# TUGAS WAJIB:
A. Sebutkan semua kasus di Indonesia yang menurut teks pilihan telah menggunakan peranan justice collaborator.
B. Jawablah pertanyaan berikut berdasarkan teks pilihan.
(i) Apa arti justice collaborator dalam dunia hukum di Indonesia?
(ii) Siapa yang berpendapat bahwa justice collaborator adalah pelaku tindak pidana yang berstatus pelapor, informan, atau saksi?
(iii) Undang-undang apa yang diubah oleh Undang-Undang Nomor 31 Tahun 2014?

# TEKS PILIHAN:
════════

Hak Sebagai Justice Collaborator

Peranan justice collaborator sangat penting dalam mengungkap peristiwa tindak pidana. Di Indonesia sendiri, beberapa kasus yang telah menggunakan peranan justice collaborator tersebut dalam menuntaskan kasus-kasus besar seperti kasus red notice Djoko Tjandra, kasus penggelapan pajak Asian Agri Group, kasus korupsi pengadaan e-KTP.[1] Secara pengertiannya Justice Collaborator adalah salah satu tersangka dalam sebuah tindak pidana yang bukan pelaku utama dan dapat bekerjasama membongkar suatu tindak pidana beserta orang-orang yang terlibat. Istilah Justice Collaborator berasal dari bahasa Inggris yang berarti keadilan (Justice) dan kolaborator/bekerja sama (Collaborator) atau yang disebut juga Collaborator with Justice yang berarti kolaborator keadilan. Di Indonesia dalam dunia hukum Justice Collaborator diartikan saksi pelaku yang bekerjasama.

Fadli Rajab Sanjani berpendapat bahwa Justice Collaborator adalah seorang pelaku tindak pidana yang berstatus pelapor, informan atau saksi yang memberikan bantuan kepada aparat penegak hukum.[2] Mengingat peranannya yang penting dalam mengungkapkan suatu peristiwa pidana, ada beberapa pengaturan justice collaborator dalam perundang-undangan di Indonesia, diantaranya sebagai berikut:

  1. Undang-Undang Nomor 20 Tahun 2001 tentang Perubahan atas Undang-Undang Nomor 31 Tahun 1999 tentang Pemberantasan Tindak Pidana Korupsi
  2. Undang-Undang Nomor 31 Tahun 2014 tentang Perubahan Atas Undang-Undang Nomor 13 Tahun 2006 Tentang Perlindungan Saksi dan Korban (UU PSK)

════════

# DATA:
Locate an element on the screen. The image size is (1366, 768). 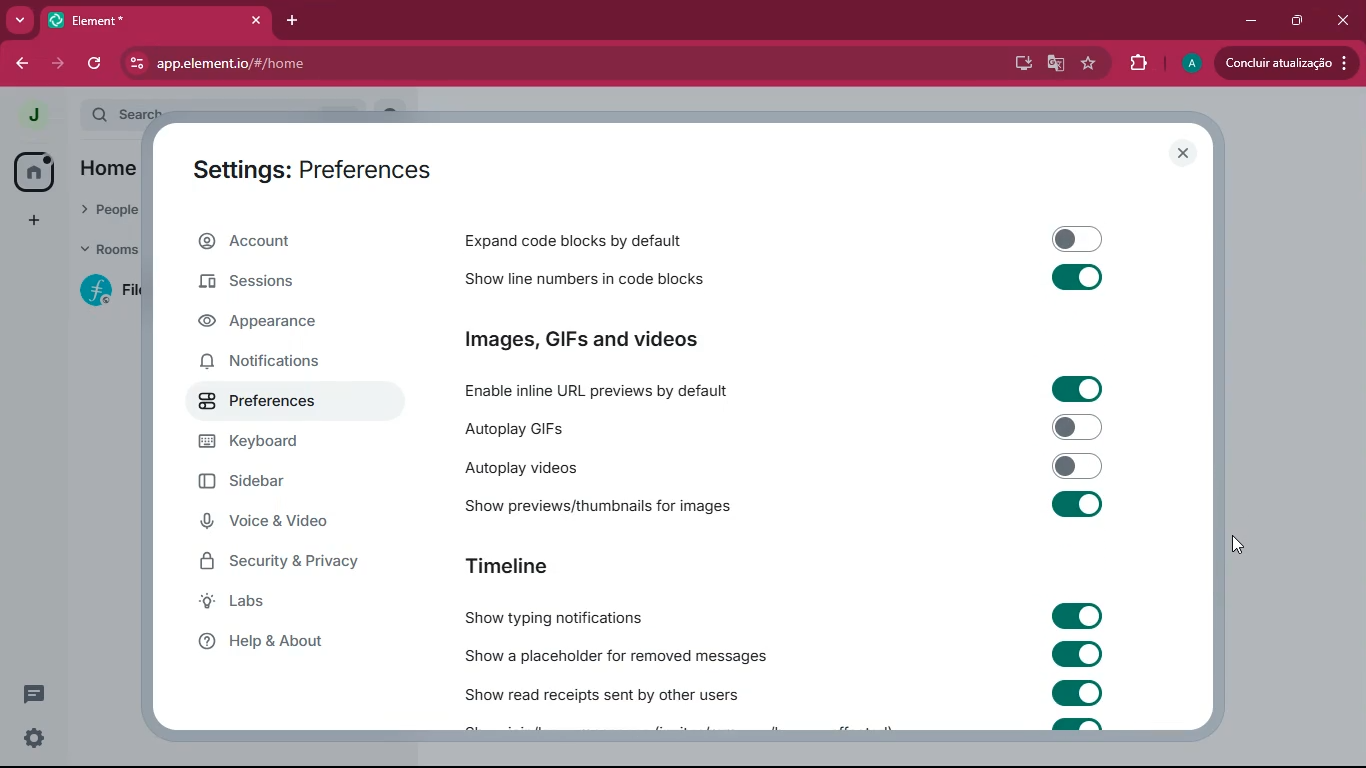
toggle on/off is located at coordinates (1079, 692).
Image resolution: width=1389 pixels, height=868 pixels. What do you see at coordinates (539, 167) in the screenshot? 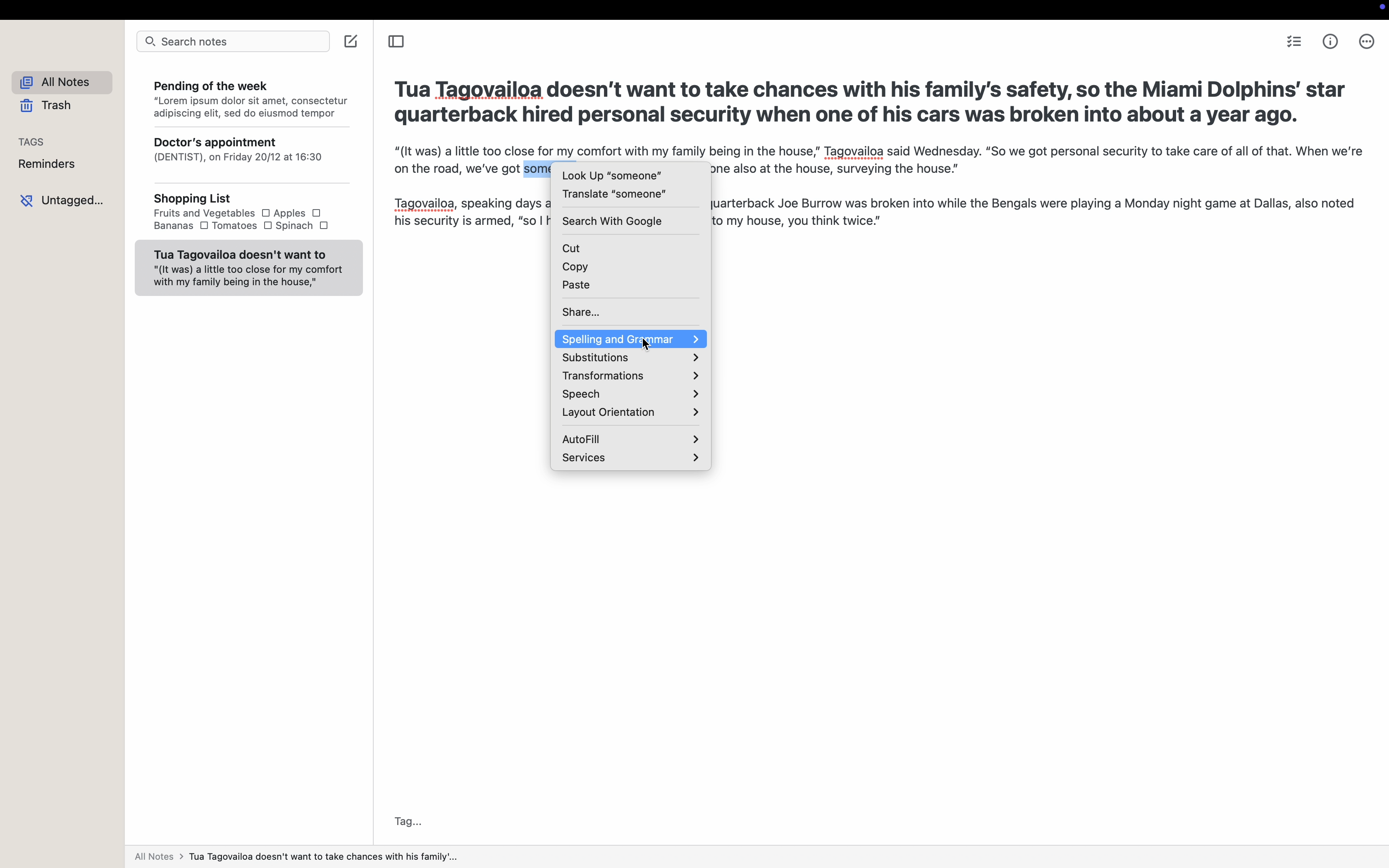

════════

# PEMBAHASAN JAWABAN:
A.
- Kasus red notice Djoko Tjandra
- Kasus penggelapan pajak Asian Agri Group
- Kasus korupsi pengadaan e-KTP

B.
(i) Saksi pelaku yang bekerja sama.
(ii) Fadli Rajab Sanjani.
(iii) Undang-Undang Nomor 13 Tahun 2006 tentang Perlindungan Saksi dan Korban.